[ih] IPv8...

Karl Auerbach karl at iwl.com
Tue Apr 21 14:47:12 PDT 2026


On 4/21/26 1:04 PM, Jack Haverty via Internet-history wrote:
>
> 1) IP-level multicast (perhaps no longer in use or supported by the IP 
> infrastructure?  But if so, was it deemed too difficult, or just a 
> case of lost interest?) 

When we formed Precept Software in 1995 we (Steve Casner, Dino F. 
[Cisco], Judy Estrin, Chia-Chee Kuan, myself, and several others) worked 
mightily to get classic IP multicast to work for the carriage of audio 
and video streams.

It kinda worked OK in small environments under a single administration.  
DVMRP (flood-and-prune) routing worked OK until we powered up a little 
Cisco 2514 in a new corner of our company net.  It quite nicely became a 
destination for the entire MBONE, but because we hand not configured its 
unicast numbers yet the poor little box had no way to say "prune" - so 
our mere T-1 feed from the net became saturated and we effectively went 
offline.

PIM sparse mode worked better.  Then we were acquired by Cisco. They 
used IP multicast for some of their phone stuff, and they had configured 
PIM sparse mode so that all IP multicast transited to the far distant 
end of the Cisco net and then came back - an extremely poor routing 
solution that surprised Cisco's internet infrastructure folks who were 
expecting light loads of IP multicast for the phones and whose 
inter-building links were clobbered with our group's continuous and 
simultaneous playout of several movies (mostly Blade Runner and Lion 
King because we had Laser Discs for those.)  Also, because the IP phones 
had limited hardware filtering of Ethernet frames containing IP 
multicast, we ended up overloading and crashing virtually every IP phone 
at Cisco.

Along the way we ran through the various generations of IGMP.  We 
received many a curse from Cisco's infrastructure group because IGMP did 
not shut-off streams immediately after a member left the multicast 
group.  Rather there was often a lingering flow, especially if the IGMP 
Leave message were lost or IGMP was mis-implemented by a client (which 
was rather frequent - we got Microsoft to retract a Windows update 
because they had really messed up their IGMP code.)

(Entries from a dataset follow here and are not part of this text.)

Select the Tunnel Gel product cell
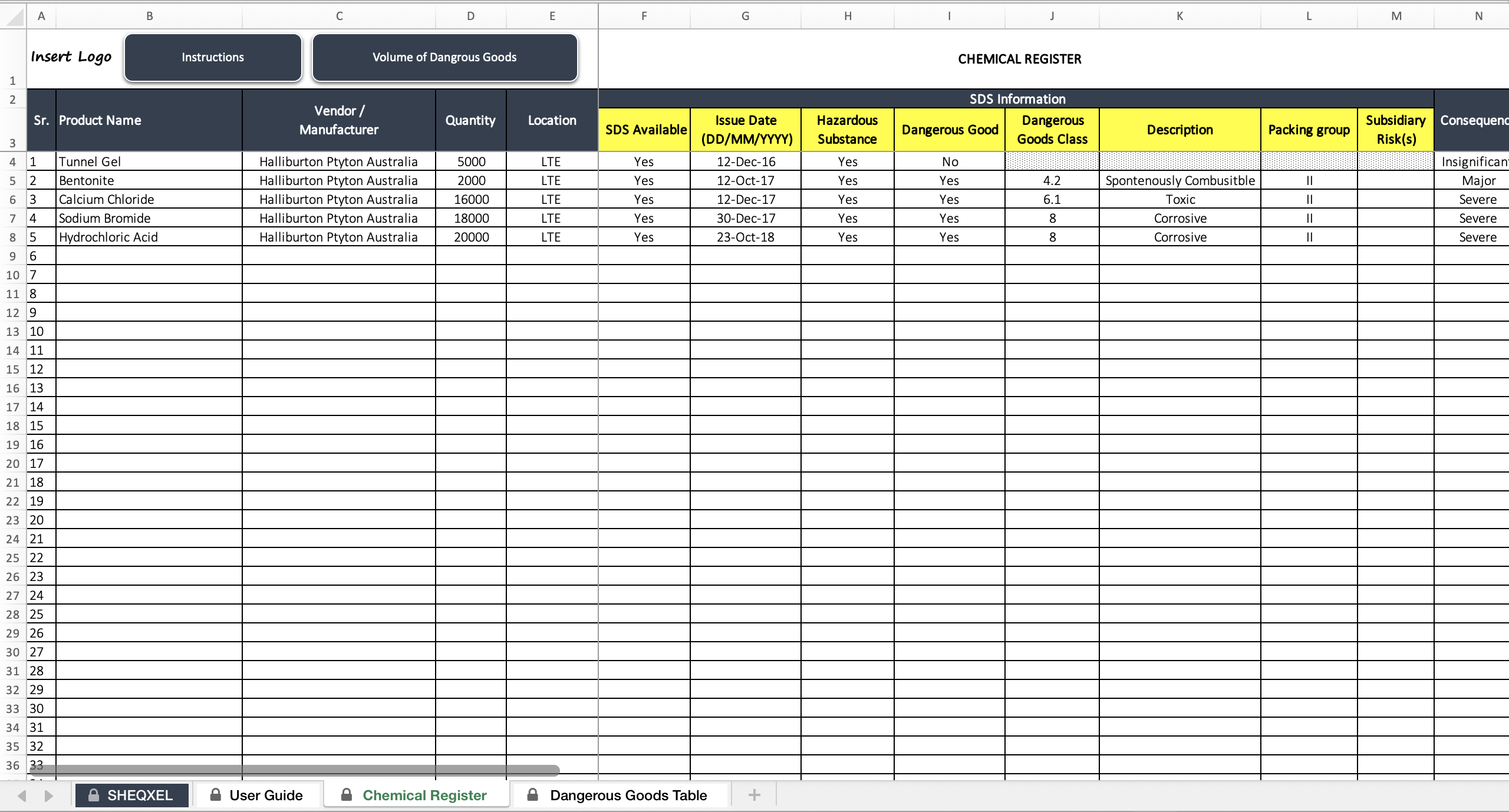The width and height of the screenshot is (1509, 812). click(149, 161)
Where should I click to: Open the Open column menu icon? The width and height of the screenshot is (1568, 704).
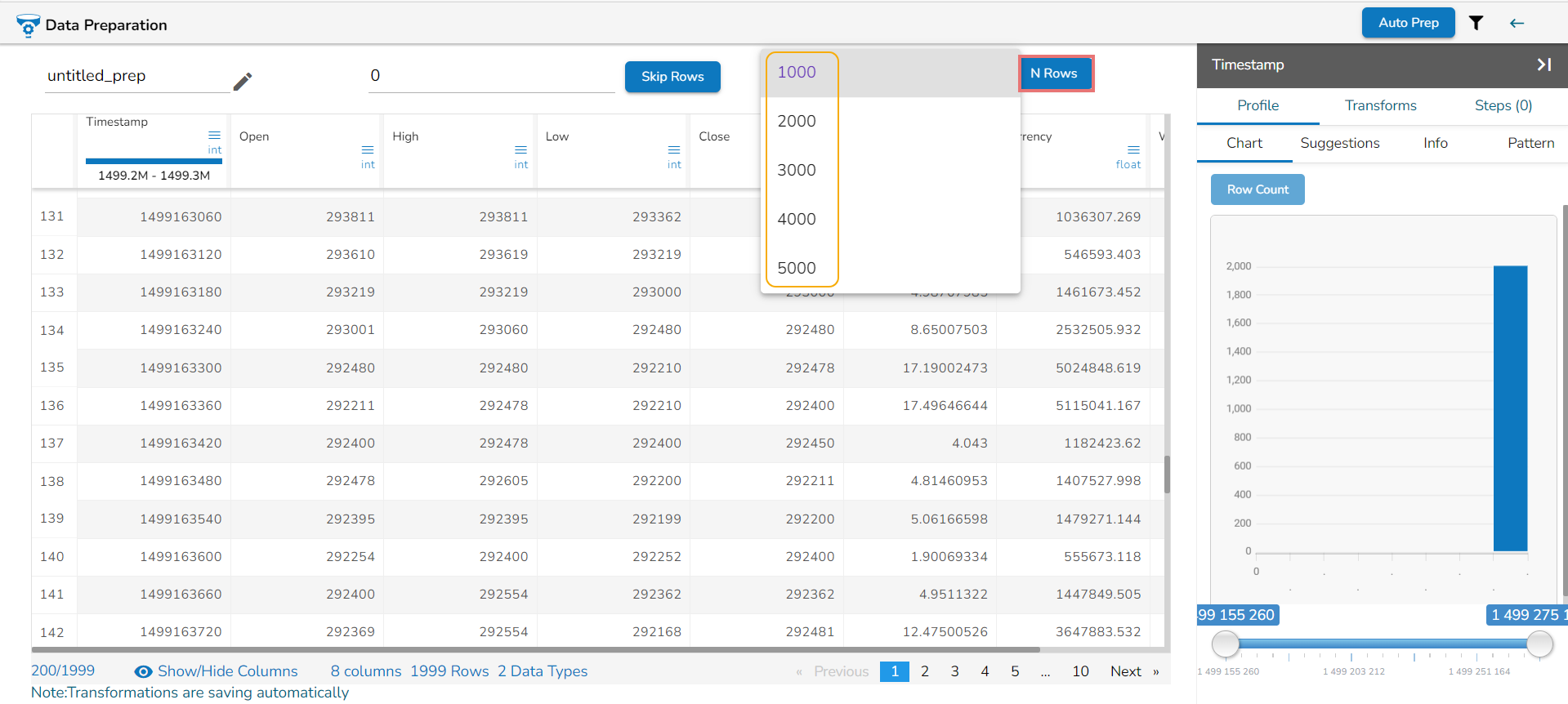pos(368,149)
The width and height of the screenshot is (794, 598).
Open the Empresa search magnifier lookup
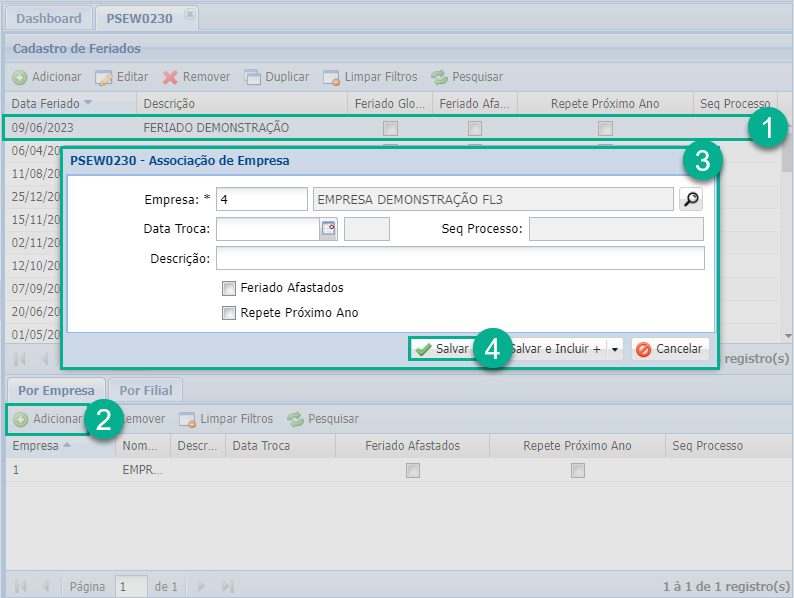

Fred Baker and I worked on RSVP (I did the client side, Fred did the 
router side) to help announce and manage the loads, but it turned out 
that RSVP, in its grand design, was kind of like moving from Newtonian 
astrophysics to General Relativity in a single step.

After we had become greatly deformed from banging our heads against IP 
multicast routing management - and its myriad of failure cases - Dave 
Cheriton and one of his students (all I remember is that one of his 
initials was "H") came by with what we felt was a smart and 
revolutionary idea - that perhaps IP multicast need not be all-members 
but, rather, there could be a single source multicasting to its 
members.  This made things so much easier and cleaner.  But by then the 
fate of IP multicast was already beginning to be sealed by its 
reputation as a nightmare to manage.

There is a lot of useful stuff that single source multicast could have done.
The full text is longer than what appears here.